Top of Data supplied

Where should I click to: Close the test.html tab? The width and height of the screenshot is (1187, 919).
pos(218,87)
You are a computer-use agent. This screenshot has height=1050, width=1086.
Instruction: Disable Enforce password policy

Bottom of Data supplied
Top of Data supplied

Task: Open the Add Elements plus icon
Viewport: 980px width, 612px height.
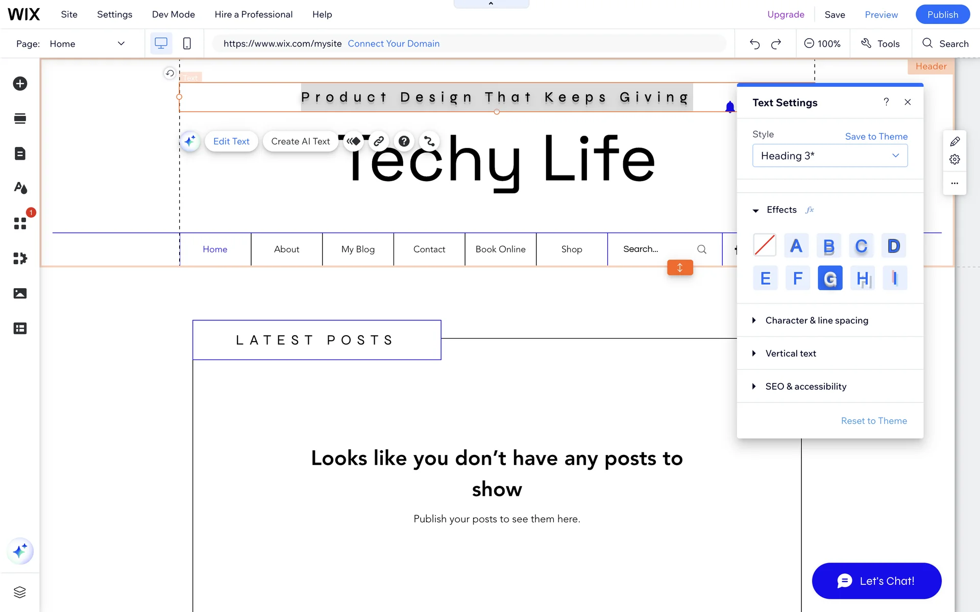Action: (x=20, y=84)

Bottom of Data supplied

What do the lines above say from the one containing "Where should I" down to the one containing "Instruction: Disable Enforce password policy"? Return them exactly, both end lines included, and only them.

Written answer:
Where should I click to: Close the test.html tab? The width and height of the screenshot is (1187, 919).
pos(218,87)
You are a computer-use agent. This screenshot has height=1050, width=1086.
Instruction: Disable Enforce password policy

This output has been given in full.